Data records
+-------+

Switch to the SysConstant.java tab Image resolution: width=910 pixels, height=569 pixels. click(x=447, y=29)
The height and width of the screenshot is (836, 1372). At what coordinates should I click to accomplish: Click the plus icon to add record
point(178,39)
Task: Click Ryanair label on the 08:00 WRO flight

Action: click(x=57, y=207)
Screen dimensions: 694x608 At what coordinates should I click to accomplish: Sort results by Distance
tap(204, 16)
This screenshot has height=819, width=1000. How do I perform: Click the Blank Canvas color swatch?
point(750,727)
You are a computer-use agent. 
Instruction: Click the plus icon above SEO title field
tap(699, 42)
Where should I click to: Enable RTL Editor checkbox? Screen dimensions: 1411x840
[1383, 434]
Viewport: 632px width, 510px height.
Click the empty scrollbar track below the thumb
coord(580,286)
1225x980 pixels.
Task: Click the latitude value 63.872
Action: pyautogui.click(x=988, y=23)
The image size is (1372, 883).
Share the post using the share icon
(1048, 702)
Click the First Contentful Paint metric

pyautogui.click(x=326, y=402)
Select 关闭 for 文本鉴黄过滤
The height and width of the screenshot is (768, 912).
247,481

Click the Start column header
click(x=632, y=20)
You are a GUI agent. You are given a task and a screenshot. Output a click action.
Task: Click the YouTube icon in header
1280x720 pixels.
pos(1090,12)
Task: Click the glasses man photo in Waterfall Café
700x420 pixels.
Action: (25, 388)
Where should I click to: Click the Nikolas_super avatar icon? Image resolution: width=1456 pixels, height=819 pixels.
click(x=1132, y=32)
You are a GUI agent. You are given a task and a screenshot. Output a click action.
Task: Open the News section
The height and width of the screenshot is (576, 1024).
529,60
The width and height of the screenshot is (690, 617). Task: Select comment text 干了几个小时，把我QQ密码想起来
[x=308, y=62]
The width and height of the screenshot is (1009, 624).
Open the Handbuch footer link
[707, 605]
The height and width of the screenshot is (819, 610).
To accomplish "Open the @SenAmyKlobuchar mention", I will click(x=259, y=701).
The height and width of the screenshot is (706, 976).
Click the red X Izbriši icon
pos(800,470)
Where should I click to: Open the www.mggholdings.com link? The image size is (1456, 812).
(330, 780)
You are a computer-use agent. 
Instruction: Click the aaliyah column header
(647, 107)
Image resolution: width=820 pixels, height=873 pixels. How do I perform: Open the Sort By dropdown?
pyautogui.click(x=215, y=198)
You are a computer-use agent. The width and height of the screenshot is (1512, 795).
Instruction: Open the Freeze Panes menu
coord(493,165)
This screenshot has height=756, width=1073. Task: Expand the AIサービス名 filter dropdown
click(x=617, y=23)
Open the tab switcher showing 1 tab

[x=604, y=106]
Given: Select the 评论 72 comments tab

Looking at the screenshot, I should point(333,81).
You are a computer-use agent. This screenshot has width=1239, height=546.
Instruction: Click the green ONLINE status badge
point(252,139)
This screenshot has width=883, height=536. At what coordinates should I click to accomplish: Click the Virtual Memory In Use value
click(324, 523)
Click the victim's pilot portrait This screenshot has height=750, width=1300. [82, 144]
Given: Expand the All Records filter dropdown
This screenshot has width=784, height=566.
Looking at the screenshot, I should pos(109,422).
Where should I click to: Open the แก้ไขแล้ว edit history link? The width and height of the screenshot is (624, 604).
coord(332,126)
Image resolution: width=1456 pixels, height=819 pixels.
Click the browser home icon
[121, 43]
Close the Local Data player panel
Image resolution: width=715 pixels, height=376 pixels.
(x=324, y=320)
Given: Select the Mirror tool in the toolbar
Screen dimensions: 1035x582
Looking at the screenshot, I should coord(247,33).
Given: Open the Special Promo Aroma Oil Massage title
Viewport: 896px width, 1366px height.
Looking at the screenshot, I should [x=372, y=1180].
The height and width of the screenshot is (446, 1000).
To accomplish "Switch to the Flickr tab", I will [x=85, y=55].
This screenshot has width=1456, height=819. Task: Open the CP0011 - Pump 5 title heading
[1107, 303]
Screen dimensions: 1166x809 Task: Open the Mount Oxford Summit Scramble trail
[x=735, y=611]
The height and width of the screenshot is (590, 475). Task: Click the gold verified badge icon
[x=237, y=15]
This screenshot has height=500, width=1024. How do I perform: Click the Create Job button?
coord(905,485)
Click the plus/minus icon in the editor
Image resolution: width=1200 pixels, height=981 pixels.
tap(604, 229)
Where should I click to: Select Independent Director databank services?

+-------+

Directive — Recast all the entries above as a Markdown table with two columns, Row and Entry Line. Give each non-blank line its own sequentially numbered row, and leave out blank lines.

Response for this exercise —
| Row | Entry Line |
|---|---|
| 1 | Switch to the SysConstant.java tab Image resolution: width=910 pixels, height=569 pixels. click(x=447, y=29) |
| 2 | The height and width of the screenshot is (836, 1372). At what coordinates should I click to accomplish: Click the plus icon to add record |
| 3 | point(178,39) |
| 4 | Task: Click Ryanair label on the 08:00 WRO flight |
| 5 | Action: click(x=57, y=207) |
| 6 | Screen dimensions: 694x608 At what coordinates should I click to accomplish: Sort results by Distance |
| 7 | tap(204, 16) |
| 8 | This screenshot has height=819, width=1000. How do I perform: Click the Blank Canvas color swatch? |
| 9 | point(750,727) |
| 10 | You are a computer-use agent.  |
| 11 | Instruction: Click the plus icon above SEO title field |
| 12 | tap(699, 42) |
| 13 | Where should I click to: Enable RTL Editor checkbox? Screen dimensions: 1411x840 |
| 14 | [1383, 434] |
| 15 | Viewport: 632px width, 510px height. |
| 16 | Click the empty scrollbar track below the thumb |
| 17 | coord(580,286) |
| 18 | 1225x980 pixels. |
| 19 | Task: Click the latitude value 63.872 |
| 20 | Action: pyautogui.click(x=988, y=23) |
| 21 | The image size is (1372, 883). |
| 22 | Share the post using the share icon |
| 23 | (1048, 702) |
| 24 | Click the First Contentful Paint metric |
| 25 | pyautogui.click(x=326, y=402) |
| 26 | Select 关闭 for 文本鉴黄过滤 |
| 27 | The height and width of the screenshot is (768, 912). |
| 28 | 247,481 |
| 29 | Click the Start column header |
| 30 | click(x=632, y=20) |
| 31 | You are a GUI agent. You are given a task and a screenshot. Output a click action. |
| 32 | Task: Click the YouTube icon in header |
| 33 | 1280x720 pixels. |
| 34 | pos(1090,12) |
| 35 | Task: Click the glasses man photo in Waterfall Café |
| 36 | 700x420 pixels. |
| 37 | Action: (25, 388) |
| 38 | Where should I click to: Click the Nikolas_super avatar icon? Image resolution: width=1456 pixels, height=819 pixels. |
| 39 | click(x=1132, y=32) |
| 40 | You are a GUI agent. You are given a task and a screenshot. Output a click action. |
| 41 | Task: Open the News section |
| 42 | The height and width of the screenshot is (576, 1024). |
| 43 | 529,60 |
| 44 | The width and height of the screenshot is (690, 617). Task: Select comment text 干了几个小时，把我QQ密码想起来 |
| 45 | [x=308, y=62] |
| 46 | The width and height of the screenshot is (1009, 624). |
| 47 | Open the Handbuch footer link |
| 48 | [707, 605] |
| 49 | The height and width of the screenshot is (819, 610). |
| 50 | To accomplish "Open the @SenAmyKlobuchar mention", I will click(x=259, y=701). |
| 51 | The height and width of the screenshot is (706, 976). |
| 52 | Click the red X Izbriši icon |
| 53 | pos(800,470) |
| 54 | Where should I click to: Open the www.mggholdings.com link? The image size is (1456, 812). |
| 55 | (330, 780) |
| 56 | You are a computer-use agent.  |
| 57 | Instruction: Click the aaliyah column header |
| 58 | (647, 107) |
| 59 | Image resolution: width=820 pixels, height=873 pixels. How do I perform: Open the Sort By dropdown? |
| 60 | pyautogui.click(x=215, y=198) |
| 61 | You are a computer-use agent. The width and height of the screenshot is (1512, 795). |
| 62 | Instruction: Open the Freeze Panes menu |
| 63 | coord(493,165) |
| 64 | This screenshot has height=756, width=1073. Task: Expand the AIサービス名 filter dropdown |
| 65 | click(x=617, y=23) |
| 66 | Open the tab switcher showing 1 tab |
| 67 | [x=604, y=106] |
| 68 | Given: Select the 评论 72 comments tab |
| 69 | Looking at the screenshot, I should point(333,81). |
| 70 | You are a computer-use agent. This screenshot has width=1239, height=546. |
| 71 | Instruction: Click the green ONLINE status badge |
| 72 | point(252,139) |
| 73 | This screenshot has width=883, height=536. At what coordinates should I click to accomplish: Click the Virtual Memory In Use value |
| 74 | click(324, 523) |
| 75 | Click the victim's pilot portrait This screenshot has height=750, width=1300. [82, 144] |
| 76 | Given: Expand the All Records filter dropdown |
| 77 | This screenshot has width=784, height=566. |
| 78 | Looking at the screenshot, I should pos(109,422). |
| 79 | Where should I click to: Open the แก้ไขแล้ว edit history link? The width and height of the screenshot is (624, 604). |
| 80 | coord(332,126) |
| 81 | Image resolution: width=1456 pixels, height=819 pixels. |
| 82 | Click the browser home icon |
| 83 | [121, 43] |
| 84 | Close the Local Data player panel |
| 85 | Image resolution: width=715 pixels, height=376 pixels. |
| 86 | (x=324, y=320) |
| 87 | Given: Select the Mirror tool in the toolbar |
| 88 | Screen dimensions: 1035x582 |
| 89 | Looking at the screenshot, I should coord(247,33). |
| 90 | Given: Open the Special Promo Aroma Oil Massage title |
| 91 | Viewport: 896px width, 1366px height. |
| 92 | Looking at the screenshot, I should [x=372, y=1180]. |
| 93 | The height and width of the screenshot is (446, 1000). |
| 94 | To accomplish "Switch to the Flickr tab", I will [x=85, y=55]. |
| 95 | This screenshot has width=1456, height=819. Task: Open the CP0011 - Pump 5 title heading |
| 96 | [1107, 303] |
| 97 | Screen dimensions: 1166x809 Task: Open the Mount Oxford Summit Scramble trail |
| 98 | [x=735, y=611] |
| 99 | The height and width of the screenshot is (590, 475). Task: Click the gold verified badge icon |
| 100 | [x=237, y=15] |
| 101 | This screenshot has height=500, width=1024. How do I perform: Click the Create Job button? |
| 102 | coord(905,485) |
| 103 | Click the plus/minus icon in the editor |
| 104 | Image resolution: width=1200 pixels, height=981 pixels. |
| 105 | tap(604, 229) |
| 106 | Where should I click to: Select Independent Director databank services? |